With the possible exceptions of Oracle’s Larry Ellison and Cisco’s John Chambers, it’s unusual for senior executives to spend the majority of their careers at one company. But for Avnet chief Rick Hamada, staying at the company for close to thirty years was a natural thing to do because he felt closely aligned to the organisation’s core values.
“I was a finance major, but I joined in tech support because I saw that technology was going to be a very good place to be,” Hamada, speaking to CRN this week during a whirlwind visit to Australia to rally the troops and set goals for FY 14.
“On top of that, I felt – and still feel – the values the company has at its core were closely aligned with my personal values. You can’t spend 30 years at a company if your values and the values of the organisation aren’t aligned.”
Avnet, founded in the early 1920s as an electrical component distributor, recorded $25 billion in revenues in its last stated accounts. The company employs close to 18,000 people, operates in three key geographical locations – the US, EMEA and APAC – and records a gross margin of close to 12 percent.

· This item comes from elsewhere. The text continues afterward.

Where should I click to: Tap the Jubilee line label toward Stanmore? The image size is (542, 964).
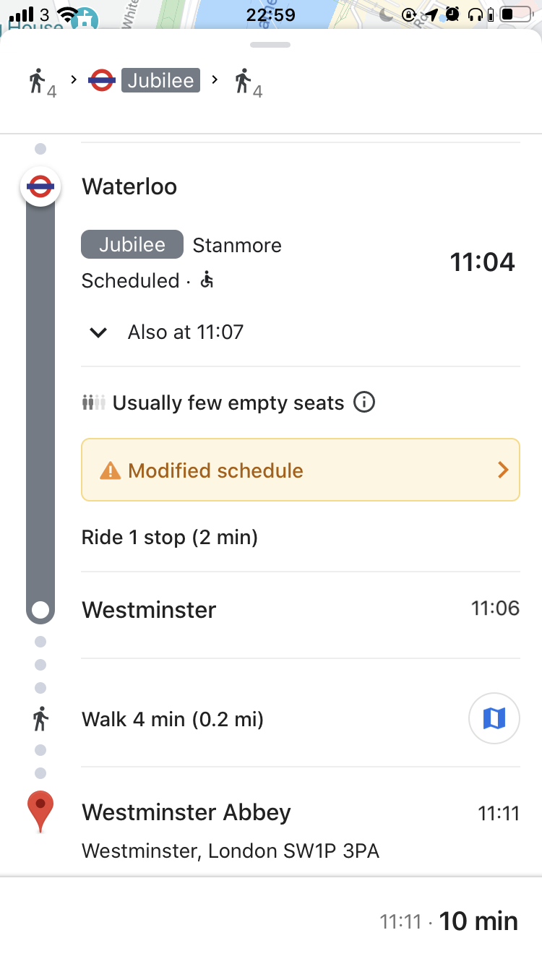132,245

Asked how a mature organisation can maintain growth in a global economy that is still sluggish, Hamada said growth is still positive at an international level. “Tech grows as a function of global economic growth, and while growth is still slow globally, it is still positive. We estimate we will see growth of between five and six percent globally for the next twelve months.”
Hamada said the company is very much oriented on bottom-up growth, as well as growth both organic and through acquisition. “I leave it to my regional managers to tell me where growth is going to come from in their regions,” he said. “That’s not something I can foretell from our offices in Arizona.”
In order to keep in touch with the regions, Hamada said he regularly books in time on the road to go to each geography and make contact with the local staff. He said he’s looking to understand where growth is going to come from – and often times, acquisition can be a good place to find it, as well as the potential in emerging markets, particularly those in APAC.
He also said the company has put significant capital resources into building its services business. Those services fall into three distinct categories: software services, educational services and lifecycle services.
“Lifecycle management is not just about selling the product. It’s also about fixing the product, taking care of it in the field, and then managing it at the end of its life.”
As a long-term manager and business leader, Hamada said he’s had some major influences on his life and management style, and he tries to provide the same mentoring to those who report to him. “My definition of successful leadership is getting the best out of others,” he noted. “What I learned is the more time I spent helping others realise their goals, the more I achieved my goals both within the business and also personally.”
He said the worst decisions he has ever made, however, are people decisions. “I’ve bet on the wrong people, and the worst mistake you can make is thinking you can fix [them]. If you know someone is wrong, then don’t wait too long to do something about it because eventually it will reflect on your own success.”
Hamada said the values and expectations he instils in his troops comes down to what he refers to as “Rick’s Three Gees”: “It’s about growth, globalisation and great people,” he said. “Wherever I travel in the business, our people know when I talk to them those things are what it’s going to come down to.”